> [Exercise details]: Render the records as a two-column CSV with the headers request and answer, starting at the line that has "The width and" and stopping after the line that has "tree-file: train_batch442.jpg is". Give one row per record, put each field in quotes with line breaks turned into spaces, and leave the pictures out.

> [Data in this exercise]:
___

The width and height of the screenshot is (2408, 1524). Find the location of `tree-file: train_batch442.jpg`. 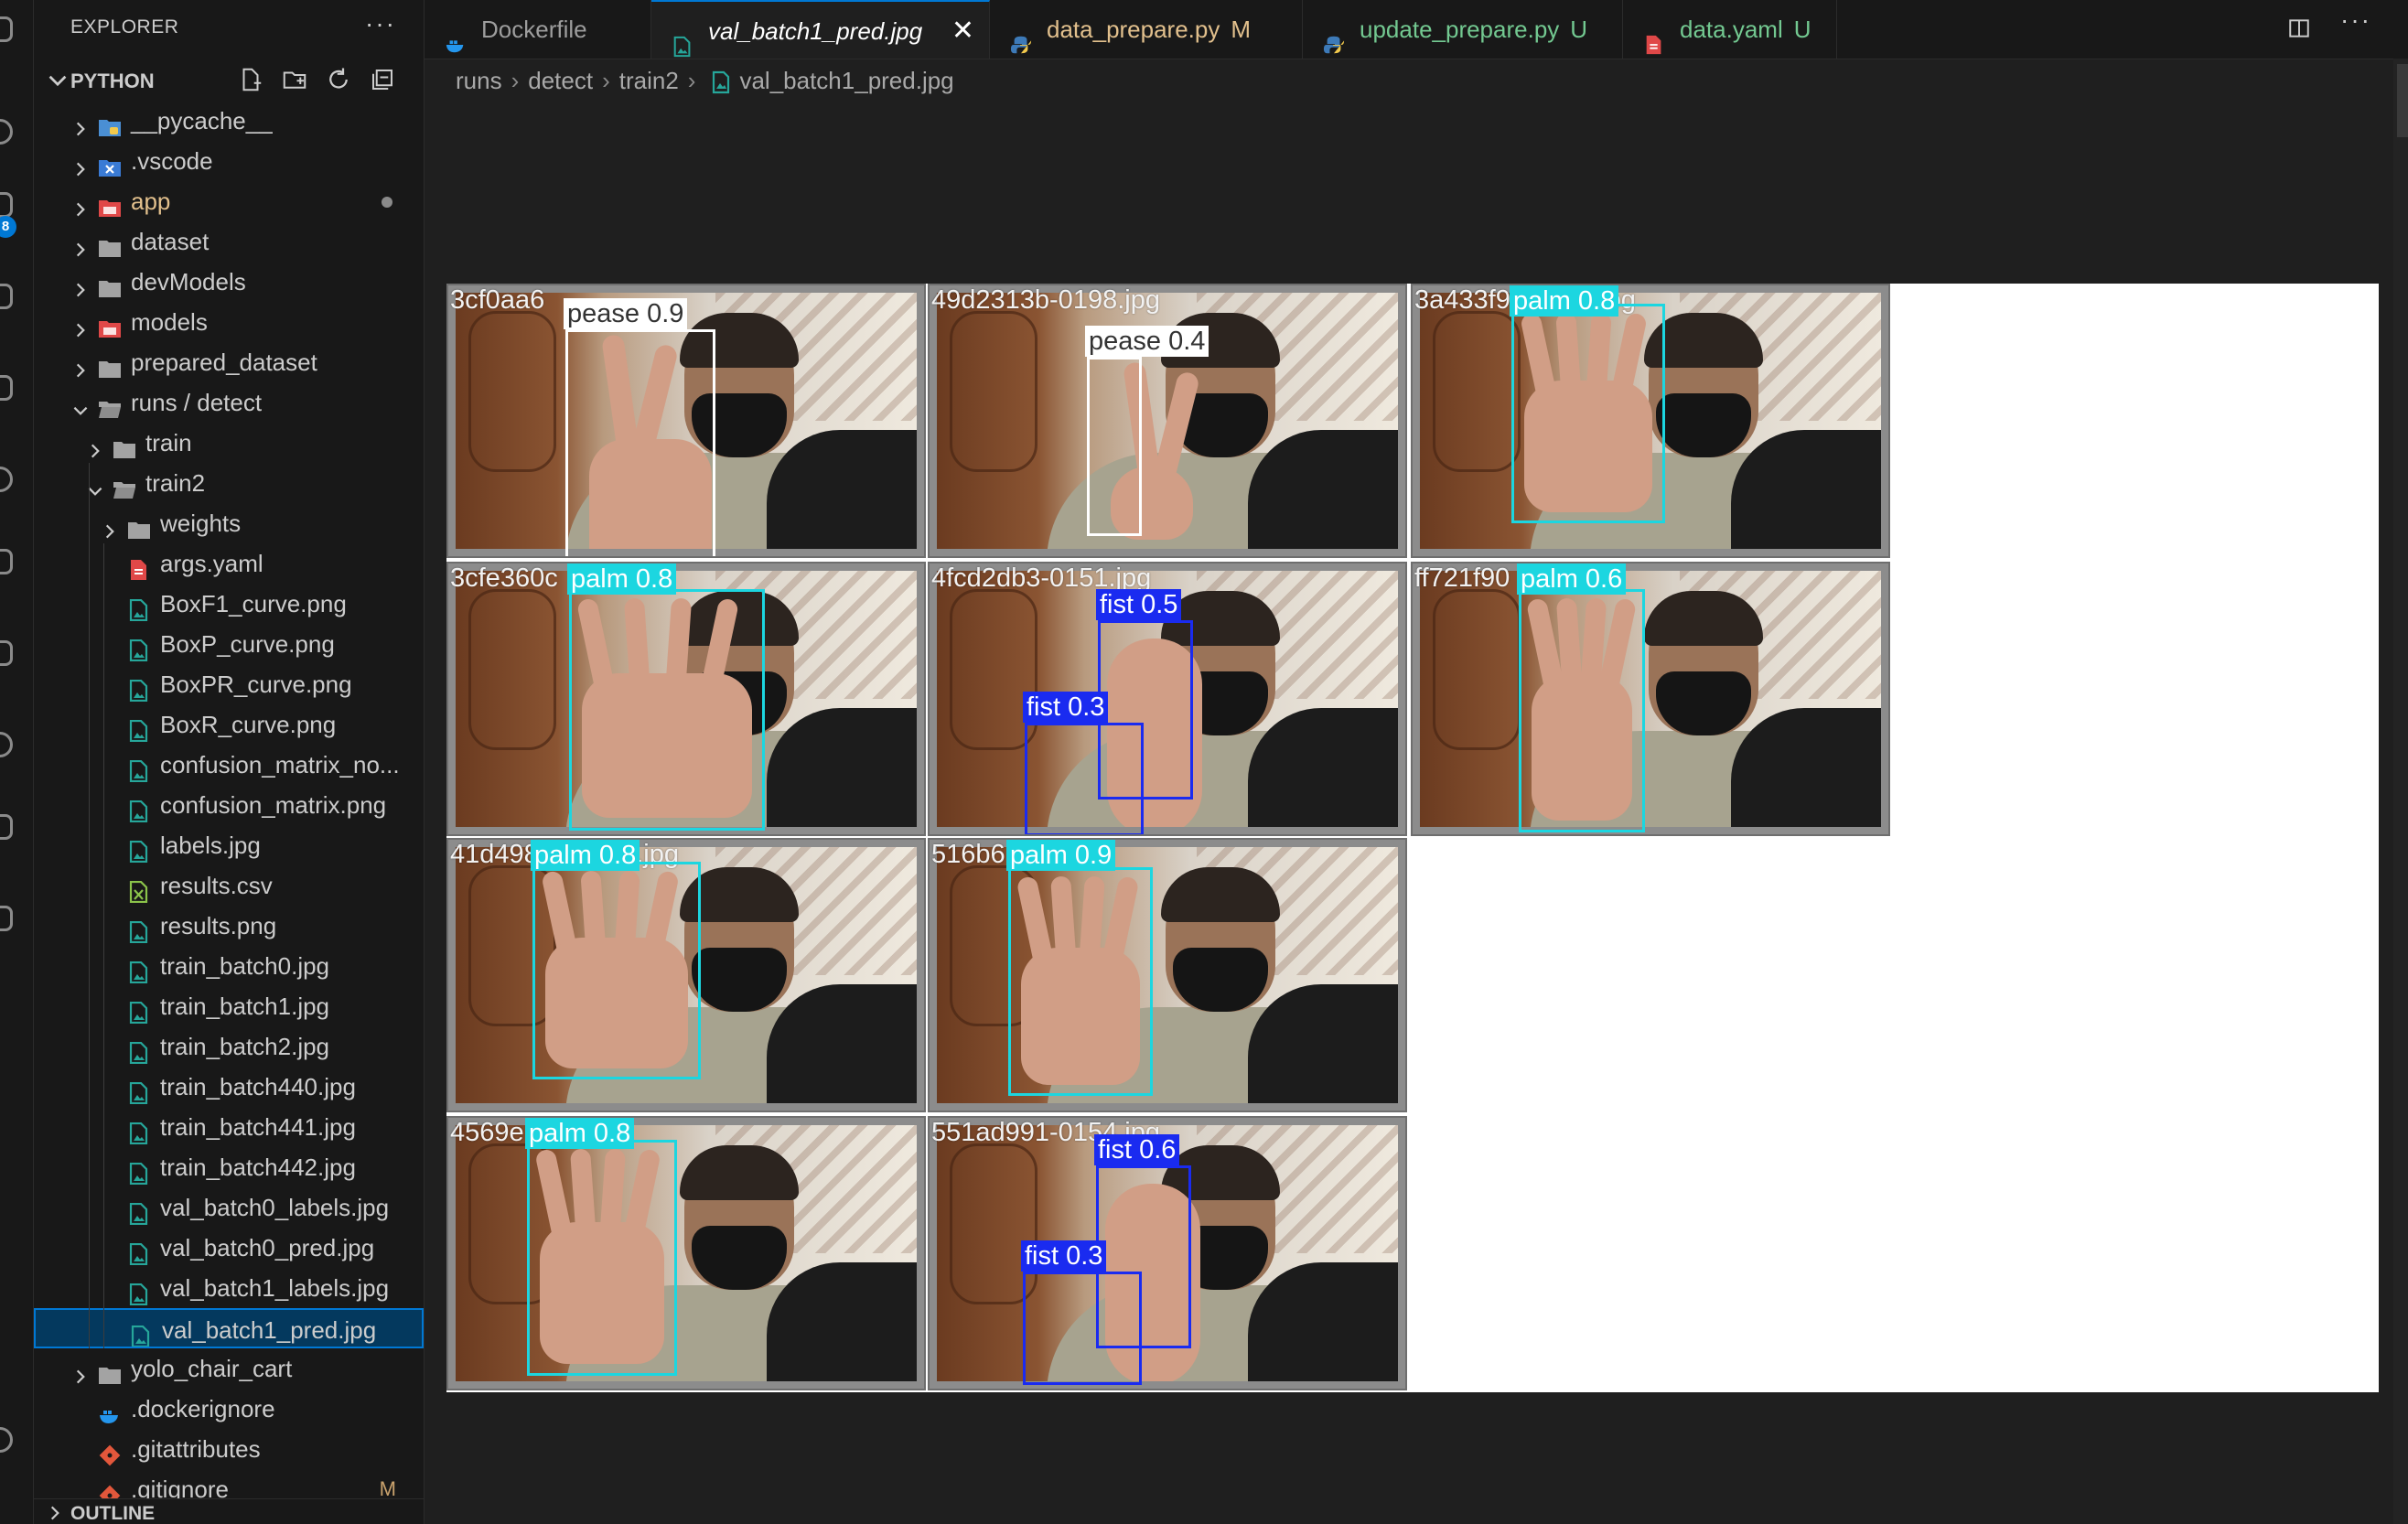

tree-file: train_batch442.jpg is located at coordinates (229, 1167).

___

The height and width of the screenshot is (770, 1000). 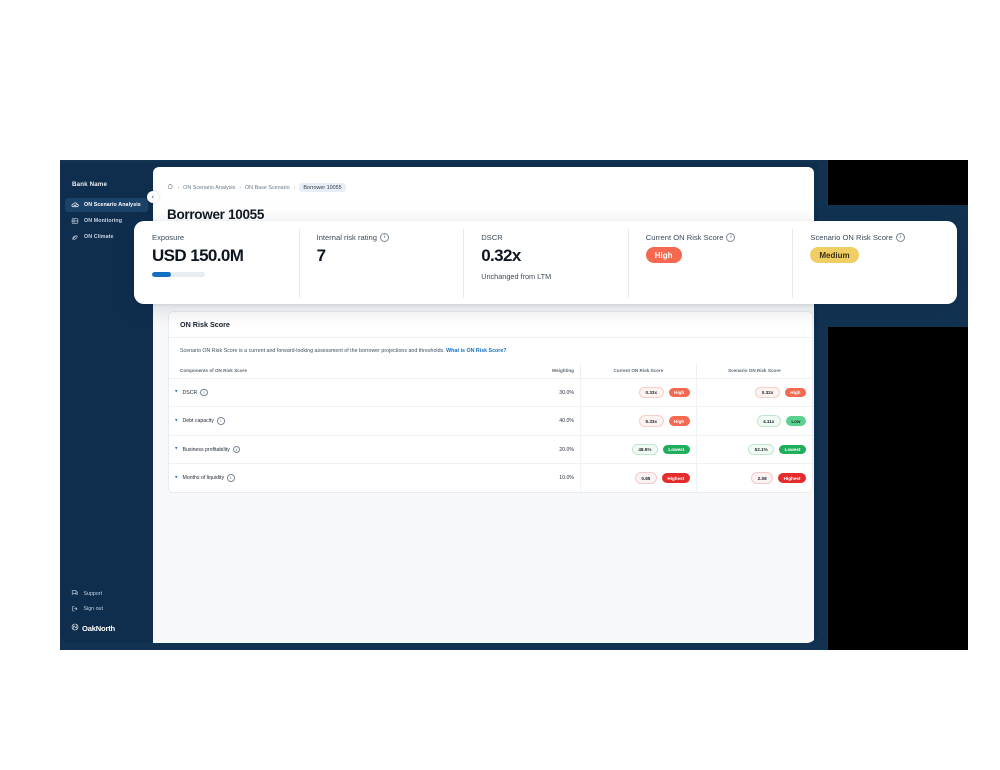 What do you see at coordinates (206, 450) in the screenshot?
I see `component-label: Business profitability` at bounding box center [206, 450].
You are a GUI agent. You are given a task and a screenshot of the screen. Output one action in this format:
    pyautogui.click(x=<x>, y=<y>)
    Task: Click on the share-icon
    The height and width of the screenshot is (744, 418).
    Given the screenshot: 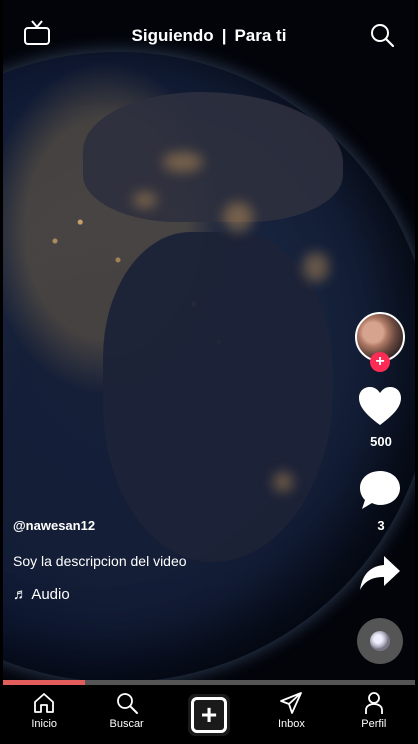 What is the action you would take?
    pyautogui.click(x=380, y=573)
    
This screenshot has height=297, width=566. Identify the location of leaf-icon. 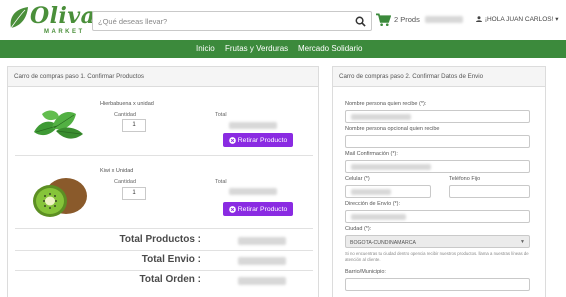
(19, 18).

___

> [Reply to the exercise]:
request,answer
"The width and height of the screenshot is (2408, 1524). Find the location of `tree-file: train_batch442.jpg`.","tree-file: train_batch442.jpg is located at coordinates (229, 1167)."